Monroe County chose to opt out of that requirement, through legislation submitted at the last-minute as a Matter of Urgency that bypassed the committee process.

(Photo : Kelly Kester Photography)
To understand why, I obtained hundreds of pages of emails, draft legislation, and tax agreements between Airbnb, its lobbyists, and Monroe County officials. Those documents show how our county government worked with a powerful, multibillion-dollar corporation to shape policy behind closed doors, exaggerate risks that did not exist, and successfully sidelined the County Legislature—all while claiming to act in the public interest.
Airbnb lobbied counties across the state to opt out of the registry, but Monroe County was the only large urban upstate county to do so. That’s likely because Airbnb’s lobbyist in Monroe County was Nicholas Morelle, son of Rep. Joe Morelle. County Executive Adam Bello refers to the elder Morelle as his mentor. They are extremely close, giving the young lobbyist extraordinary access to county officials.
That access mattered. The documents, which cover a seven-month period, show Airbnb working directly with county attorneys to review draft legislation, object to specific provisions, and ultimately sign off on the final version of the law before it was ever introduced to legislators. At the same time, the county was negotiating an updated tax agreement with Airbnb from the original one signed in 2018—a fact never disclosed during legislative deliberations.
To understand what was really at stake, it helps to understand scale. Based on Monroe County’s own occupancy tax receipts, Airbnb now accounts for roughly one in 10 lodging nights here. That makes it, in effect, the county’s largest hotel. But unlike hotels, Airbnb is not required to register its properties, disclose addresses, submit to routine audits, or provide booking-level records. We regulate 105 hotels down to the dollar, yet we have no clear picture of where Airbnb operates, how many properties exist, and ownership of the units.
The Bello administration’s central argument against a registry was that opting in might jeopardize the county’s ability to collect occupancy taxes—of which Airbnb paid nearly $1.2 million in 2024, funding local cultural and tourism attractions. That claim that Airbnb would sever ties with Monroe County if we created a registry was repeated publicly and treated as fact. It was also false.

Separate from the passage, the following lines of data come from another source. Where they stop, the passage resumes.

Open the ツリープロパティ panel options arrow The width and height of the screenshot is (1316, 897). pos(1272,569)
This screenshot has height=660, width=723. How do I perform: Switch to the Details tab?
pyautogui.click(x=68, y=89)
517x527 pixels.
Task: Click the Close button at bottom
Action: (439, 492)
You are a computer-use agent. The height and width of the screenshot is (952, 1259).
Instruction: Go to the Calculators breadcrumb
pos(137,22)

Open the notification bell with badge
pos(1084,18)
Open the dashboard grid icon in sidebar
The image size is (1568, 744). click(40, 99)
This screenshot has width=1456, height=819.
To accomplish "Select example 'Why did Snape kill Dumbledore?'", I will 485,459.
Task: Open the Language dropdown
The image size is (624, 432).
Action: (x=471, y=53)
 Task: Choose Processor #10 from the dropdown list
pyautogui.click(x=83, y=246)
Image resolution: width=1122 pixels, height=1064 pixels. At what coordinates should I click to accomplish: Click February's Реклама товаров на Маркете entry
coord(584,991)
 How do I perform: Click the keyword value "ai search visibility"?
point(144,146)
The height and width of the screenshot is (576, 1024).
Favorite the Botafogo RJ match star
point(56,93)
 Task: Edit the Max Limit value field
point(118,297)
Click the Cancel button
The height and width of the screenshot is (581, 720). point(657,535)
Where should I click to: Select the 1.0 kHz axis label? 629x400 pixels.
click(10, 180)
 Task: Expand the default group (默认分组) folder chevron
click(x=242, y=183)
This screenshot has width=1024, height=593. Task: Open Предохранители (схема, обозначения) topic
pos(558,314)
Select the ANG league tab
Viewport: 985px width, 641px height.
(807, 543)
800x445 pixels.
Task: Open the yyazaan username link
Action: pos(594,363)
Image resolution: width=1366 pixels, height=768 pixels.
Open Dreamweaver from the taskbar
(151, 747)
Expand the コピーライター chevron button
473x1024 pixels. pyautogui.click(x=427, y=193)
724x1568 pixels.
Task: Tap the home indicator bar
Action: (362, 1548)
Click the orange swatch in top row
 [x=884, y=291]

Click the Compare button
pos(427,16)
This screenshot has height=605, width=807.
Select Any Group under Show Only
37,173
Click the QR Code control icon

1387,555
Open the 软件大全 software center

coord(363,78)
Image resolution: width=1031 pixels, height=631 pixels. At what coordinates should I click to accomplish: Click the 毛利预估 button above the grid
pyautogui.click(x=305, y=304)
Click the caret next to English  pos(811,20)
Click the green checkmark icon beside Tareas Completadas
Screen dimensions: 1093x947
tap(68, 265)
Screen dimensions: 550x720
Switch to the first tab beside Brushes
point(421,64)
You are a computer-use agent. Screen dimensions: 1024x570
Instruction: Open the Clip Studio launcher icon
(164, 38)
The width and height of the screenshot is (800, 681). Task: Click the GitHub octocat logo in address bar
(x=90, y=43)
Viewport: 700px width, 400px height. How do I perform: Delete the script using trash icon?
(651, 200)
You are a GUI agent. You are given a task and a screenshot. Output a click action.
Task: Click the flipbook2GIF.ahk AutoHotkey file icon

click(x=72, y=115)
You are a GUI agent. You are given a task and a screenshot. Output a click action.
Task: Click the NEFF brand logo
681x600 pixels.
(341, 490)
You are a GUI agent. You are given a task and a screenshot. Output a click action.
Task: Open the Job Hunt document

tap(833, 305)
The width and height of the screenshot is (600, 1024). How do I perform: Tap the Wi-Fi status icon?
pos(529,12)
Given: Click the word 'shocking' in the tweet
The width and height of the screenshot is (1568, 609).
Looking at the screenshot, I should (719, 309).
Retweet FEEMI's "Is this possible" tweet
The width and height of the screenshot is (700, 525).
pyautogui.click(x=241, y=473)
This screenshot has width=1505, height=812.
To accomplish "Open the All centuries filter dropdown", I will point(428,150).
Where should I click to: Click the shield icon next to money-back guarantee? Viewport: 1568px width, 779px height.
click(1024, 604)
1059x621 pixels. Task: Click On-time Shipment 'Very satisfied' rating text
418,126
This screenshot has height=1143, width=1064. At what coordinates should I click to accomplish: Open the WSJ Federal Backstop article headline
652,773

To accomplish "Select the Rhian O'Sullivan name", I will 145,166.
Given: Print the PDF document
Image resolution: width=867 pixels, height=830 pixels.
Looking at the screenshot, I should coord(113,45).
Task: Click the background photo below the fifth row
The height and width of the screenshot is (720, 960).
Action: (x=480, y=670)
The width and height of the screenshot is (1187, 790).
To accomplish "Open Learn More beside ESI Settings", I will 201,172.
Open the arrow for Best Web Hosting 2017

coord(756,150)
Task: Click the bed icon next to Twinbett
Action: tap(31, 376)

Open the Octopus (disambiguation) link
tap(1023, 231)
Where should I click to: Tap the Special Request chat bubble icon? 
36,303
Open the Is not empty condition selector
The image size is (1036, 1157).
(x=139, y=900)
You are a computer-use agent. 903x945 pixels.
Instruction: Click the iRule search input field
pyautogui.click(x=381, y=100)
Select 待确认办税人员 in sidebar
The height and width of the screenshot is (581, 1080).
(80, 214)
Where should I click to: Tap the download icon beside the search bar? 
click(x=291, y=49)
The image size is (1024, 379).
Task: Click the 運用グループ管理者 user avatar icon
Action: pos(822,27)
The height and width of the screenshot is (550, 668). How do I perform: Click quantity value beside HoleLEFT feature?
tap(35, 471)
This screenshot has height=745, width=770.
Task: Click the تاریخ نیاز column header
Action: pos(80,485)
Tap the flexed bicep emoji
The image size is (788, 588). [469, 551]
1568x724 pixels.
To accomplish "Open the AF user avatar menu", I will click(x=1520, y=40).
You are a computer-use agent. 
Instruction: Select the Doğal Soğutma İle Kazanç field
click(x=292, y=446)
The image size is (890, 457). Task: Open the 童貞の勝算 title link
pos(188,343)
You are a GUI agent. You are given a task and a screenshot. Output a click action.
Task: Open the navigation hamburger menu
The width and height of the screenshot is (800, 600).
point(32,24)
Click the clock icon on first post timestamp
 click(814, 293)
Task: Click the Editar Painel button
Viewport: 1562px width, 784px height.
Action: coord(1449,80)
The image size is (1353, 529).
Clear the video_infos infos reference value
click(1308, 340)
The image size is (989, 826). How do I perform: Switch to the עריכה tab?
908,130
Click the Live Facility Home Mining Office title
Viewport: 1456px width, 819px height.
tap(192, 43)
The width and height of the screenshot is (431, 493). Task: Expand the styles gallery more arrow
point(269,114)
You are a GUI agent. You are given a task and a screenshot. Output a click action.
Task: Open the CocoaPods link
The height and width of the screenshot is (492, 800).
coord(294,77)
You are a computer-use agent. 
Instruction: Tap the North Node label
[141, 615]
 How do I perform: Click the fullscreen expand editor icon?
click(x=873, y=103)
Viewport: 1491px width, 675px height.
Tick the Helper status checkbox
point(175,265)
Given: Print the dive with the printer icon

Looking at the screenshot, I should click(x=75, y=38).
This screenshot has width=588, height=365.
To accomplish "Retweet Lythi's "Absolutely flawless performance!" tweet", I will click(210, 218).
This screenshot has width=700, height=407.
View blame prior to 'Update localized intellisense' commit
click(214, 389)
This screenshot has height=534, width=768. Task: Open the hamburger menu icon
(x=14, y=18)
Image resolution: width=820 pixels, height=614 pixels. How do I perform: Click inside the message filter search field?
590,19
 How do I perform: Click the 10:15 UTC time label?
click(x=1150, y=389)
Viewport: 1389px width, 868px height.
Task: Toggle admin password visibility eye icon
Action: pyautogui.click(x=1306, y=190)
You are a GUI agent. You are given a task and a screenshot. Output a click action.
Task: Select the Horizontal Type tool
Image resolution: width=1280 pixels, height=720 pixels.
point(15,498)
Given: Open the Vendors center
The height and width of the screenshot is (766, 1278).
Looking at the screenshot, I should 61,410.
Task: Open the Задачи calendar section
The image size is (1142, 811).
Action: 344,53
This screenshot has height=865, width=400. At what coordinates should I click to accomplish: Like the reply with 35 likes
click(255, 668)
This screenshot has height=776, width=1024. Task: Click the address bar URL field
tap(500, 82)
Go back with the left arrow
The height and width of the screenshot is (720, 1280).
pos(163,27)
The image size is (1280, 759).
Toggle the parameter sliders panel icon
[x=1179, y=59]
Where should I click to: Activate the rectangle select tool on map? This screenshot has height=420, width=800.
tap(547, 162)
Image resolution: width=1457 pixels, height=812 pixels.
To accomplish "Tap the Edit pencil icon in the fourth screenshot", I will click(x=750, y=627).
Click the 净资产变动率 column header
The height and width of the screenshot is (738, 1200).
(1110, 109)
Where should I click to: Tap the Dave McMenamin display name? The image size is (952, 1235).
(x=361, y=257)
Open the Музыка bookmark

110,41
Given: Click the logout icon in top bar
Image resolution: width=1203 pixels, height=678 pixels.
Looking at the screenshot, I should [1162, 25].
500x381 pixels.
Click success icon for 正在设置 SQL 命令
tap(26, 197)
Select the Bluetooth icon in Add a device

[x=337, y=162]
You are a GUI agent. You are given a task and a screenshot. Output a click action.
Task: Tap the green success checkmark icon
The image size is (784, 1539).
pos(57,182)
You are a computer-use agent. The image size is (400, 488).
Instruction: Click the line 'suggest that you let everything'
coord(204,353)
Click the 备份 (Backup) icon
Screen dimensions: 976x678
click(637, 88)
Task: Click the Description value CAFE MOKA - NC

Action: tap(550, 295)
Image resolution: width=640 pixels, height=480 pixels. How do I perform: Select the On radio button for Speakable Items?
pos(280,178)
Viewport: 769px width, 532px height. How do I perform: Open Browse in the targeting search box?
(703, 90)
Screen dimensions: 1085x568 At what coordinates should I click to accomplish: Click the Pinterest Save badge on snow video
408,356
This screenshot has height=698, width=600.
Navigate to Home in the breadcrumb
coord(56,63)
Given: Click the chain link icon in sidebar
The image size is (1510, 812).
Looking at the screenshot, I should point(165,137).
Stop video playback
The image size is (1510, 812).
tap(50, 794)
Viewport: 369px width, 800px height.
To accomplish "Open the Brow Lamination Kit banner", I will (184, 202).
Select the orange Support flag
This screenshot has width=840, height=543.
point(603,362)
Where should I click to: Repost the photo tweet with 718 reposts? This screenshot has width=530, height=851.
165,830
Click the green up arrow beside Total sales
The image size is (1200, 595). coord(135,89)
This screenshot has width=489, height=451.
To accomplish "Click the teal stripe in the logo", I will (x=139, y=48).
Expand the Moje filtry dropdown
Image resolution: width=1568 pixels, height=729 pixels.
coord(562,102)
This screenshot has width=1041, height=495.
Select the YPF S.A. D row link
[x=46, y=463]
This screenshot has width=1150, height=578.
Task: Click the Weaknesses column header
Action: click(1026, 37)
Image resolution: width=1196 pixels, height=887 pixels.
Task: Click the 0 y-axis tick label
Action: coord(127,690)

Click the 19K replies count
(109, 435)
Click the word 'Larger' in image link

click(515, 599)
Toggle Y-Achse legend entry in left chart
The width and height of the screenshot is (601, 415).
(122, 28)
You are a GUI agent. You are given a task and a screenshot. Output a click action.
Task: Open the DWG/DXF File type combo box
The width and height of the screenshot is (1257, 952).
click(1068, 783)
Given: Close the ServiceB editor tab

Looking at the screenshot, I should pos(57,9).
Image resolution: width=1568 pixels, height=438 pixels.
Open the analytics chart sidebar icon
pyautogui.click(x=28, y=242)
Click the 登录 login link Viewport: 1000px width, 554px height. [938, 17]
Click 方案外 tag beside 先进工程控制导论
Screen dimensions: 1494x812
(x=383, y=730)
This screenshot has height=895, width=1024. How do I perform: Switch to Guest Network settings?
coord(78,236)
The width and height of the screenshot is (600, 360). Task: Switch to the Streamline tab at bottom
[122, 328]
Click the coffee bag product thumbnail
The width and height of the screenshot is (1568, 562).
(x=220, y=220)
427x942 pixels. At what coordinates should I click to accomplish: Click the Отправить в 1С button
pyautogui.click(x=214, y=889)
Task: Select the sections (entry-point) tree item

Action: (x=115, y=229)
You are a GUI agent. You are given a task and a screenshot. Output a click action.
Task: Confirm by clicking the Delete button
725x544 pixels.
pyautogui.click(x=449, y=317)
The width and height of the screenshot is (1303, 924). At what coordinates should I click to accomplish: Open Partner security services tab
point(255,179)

Airbnb collects occupancy taxes under what’s called a voluntary collection agreement, or VCA. A VCA allows Airbnb to collect the county’s 6 percent occupancy tax from guests at the time of booking and remit it to the county in a single payment, rather than forcing hundreds of individual hosts to register, file returns, and remit taxes themselves—a logistical nightmare for hosts that would undermine the platform.
In other words, Airbnb cannot abandon a VCA without hurting its own business—nearly $20 million in taxable receipts in Monroe County in 2024 alone. And in its correspondence with the county, Airbnb admits it has never terminated a VCA. The idea that tax collection would collapse if Monroe County created a registry was always an empty threat.
So why does it matter that a new VCA was being negotiated at the same time as the opt-out law?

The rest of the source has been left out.